All Products
Search
Document Center

CloudOps Orchestration Service:Create an alert O&M task

Last Updated:Dec 27, 2023

CloudOps Orchestration Service (OOS) supports O&M tasks for threshold-triggered alerts based on metrics of cloud services. An alert O&M task executes the specified template when the specified metric of a monitored cloud service reaches the threshold. An alert O&M task keeps running to listen to the specified alert until you cancel the task. For example, you can configure an alert O&M task to automatically clear the log directory when the disk usage exceeds 80%.

For more information about the supported metrics, see Major metrics of Alibaba Cloud services.

To create an alert O&M task, perform the following steps:

  1. Configure an alert rule.

  2. Select the template to be executed.

  3. Configure the parameters for executing the template.

Configure an alert rule

Parameter

Required

Description

Product type

Yes

The service to be monitored.
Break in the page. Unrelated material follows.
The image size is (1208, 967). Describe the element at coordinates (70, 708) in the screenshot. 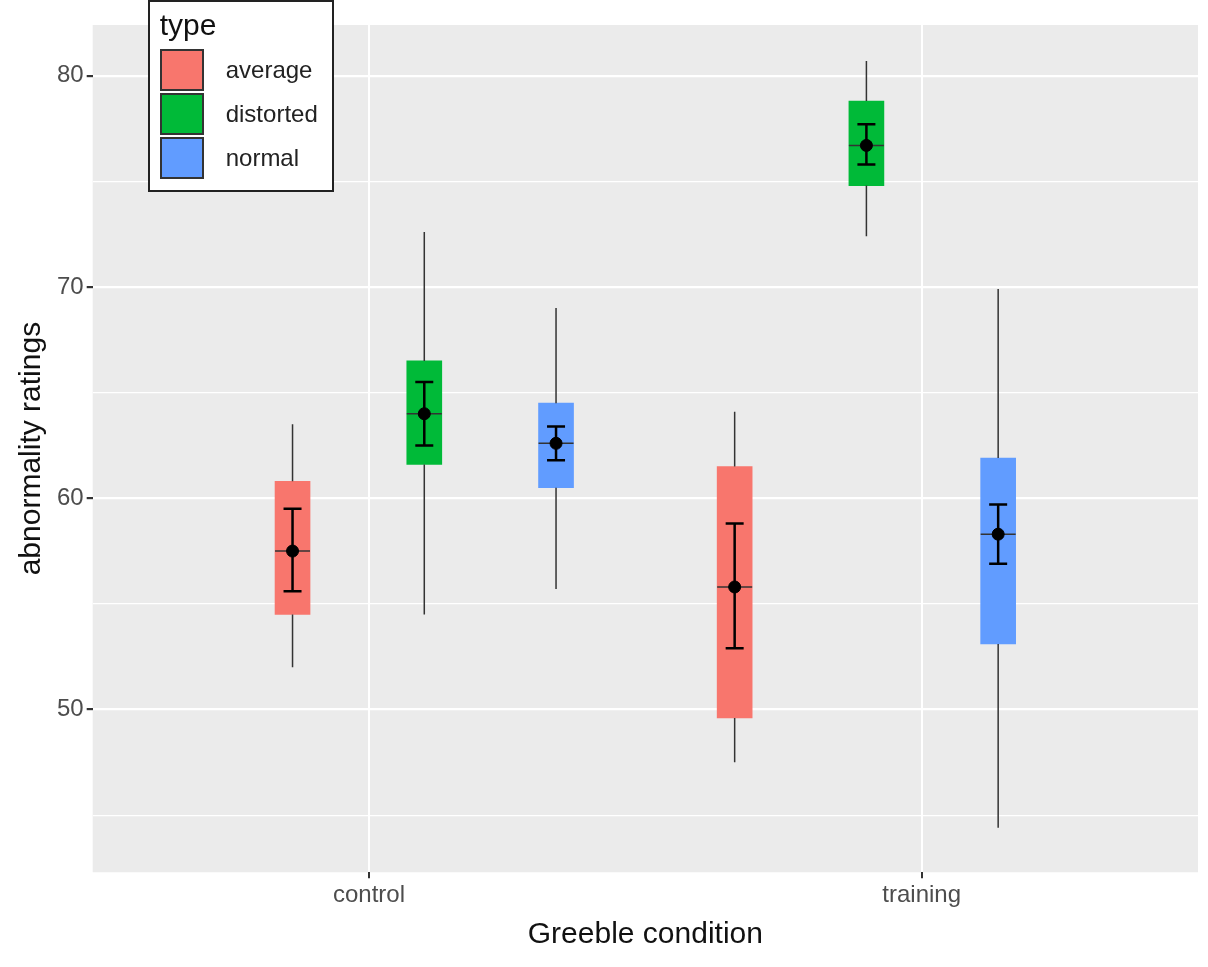

I see `y-tick-label: 50` at that location.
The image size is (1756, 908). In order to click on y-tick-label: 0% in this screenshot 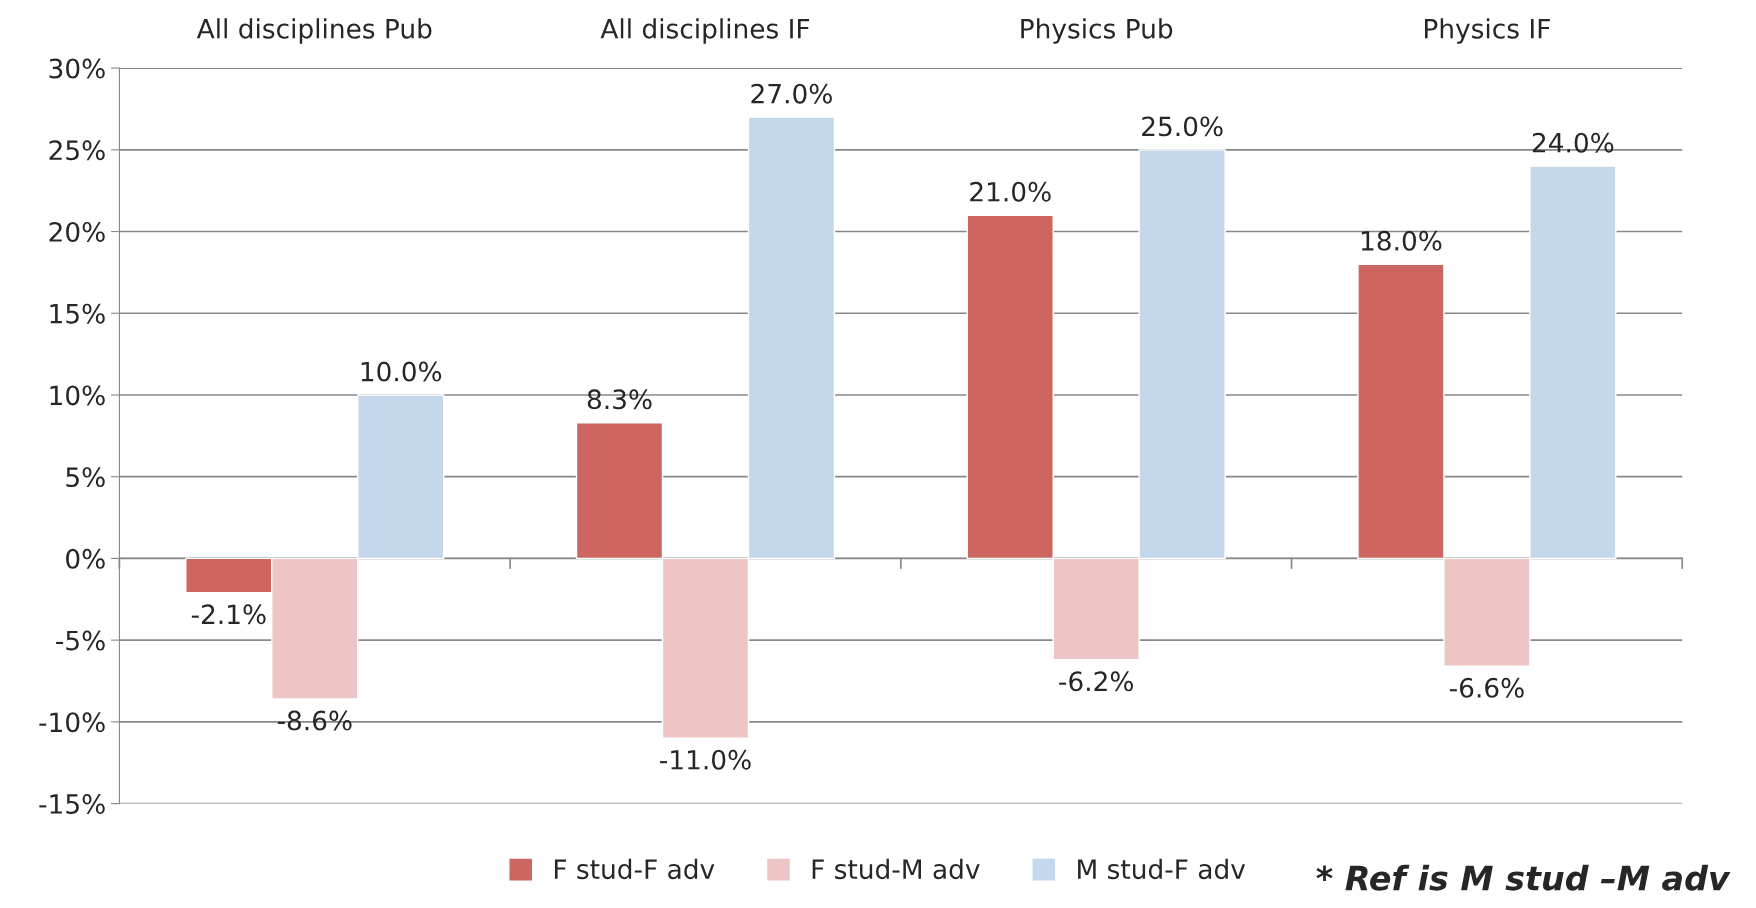, I will do `click(86, 558)`.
Select a service from the drop-down list.

Rule description

Yes

The rule for triggering the alert based on the threshold.

Trigger silence cycle

No

The period during which the alert is triggered only once even if the metric value consecutively exceeds the threshold several times. Default value: 24Hours.

Effective From

No

The time period during which the alert rule is effective. By default, the alert rule takes effect all day.

A threshold-triggered alert rule contains the following information:

  • Metric name

  • Aggregation period of monitoring data

  • Number of aggregation periods

  • Statistics collection method

  • Comparison operator

  • Threshold

image

Select the template to be executed

Select the template to be executed when the alert is generated.image

Configure the parameters for executing the template

You can set the Template Parameters parameter to Extract Value from Message Body or Fixed Value. If you select Fixed Value, the template is executed based on the parameter values that you set. If you select Extract Value from Message Body, you can use jQuery expressions to extract values from alert message bodies.

To extract values from alert message bodies, use jQuery expressions in the $.Parameter name format. For example, the following content indicates an alert message for the Host.cpu.total metric of an Elastic Compute Service (ECS) instance:

{
    "Average": 50.15,
    "Maximum": 50.75,
    "Minimum": 49.75,
    "curLevel": "INFO",
    "instanceId": "i-bp1gn7od******qh5r12",
    "ruleName": "alarmtrigger-130920******0047-exec-de81413d******71b537",
    "timestamp": 1575970560000,
    "userId": "130920******0047"
}

To obtain the ID of the instance for which the alert is triggered, use the following expression: $.instanceId.

The following table describes the parameters that can be extracted from alert message bodies.

Expression

Description

Example

$.timestamp

The timestamp when the alert was triggered. Unit: milliseconds.

1575970560000

$.curLevel

The level of the alert.

INFO

$.userId

The ID of the Alibaba Cloud account.

130920**0047

$.dimensionFieldName

OK indicates that the alert has been cleared. The dimension of the metric. Replace dimensionFieldName in the expression with the parameter name of the metric dimension. For example, the CPU utilization of ECS instances is monitored based on the instance ID. You can use the $.instanceId expression to extract the instance ID from alert message bodies. For more information, see the dimensions for metrics in Major metrics of Alibaba Cloud services.

N/A

The following figure shows an example of extracting values from an alert message body.

image.png

You can also set fixed parameter values for executing the template. The method is similar to that for regular templates.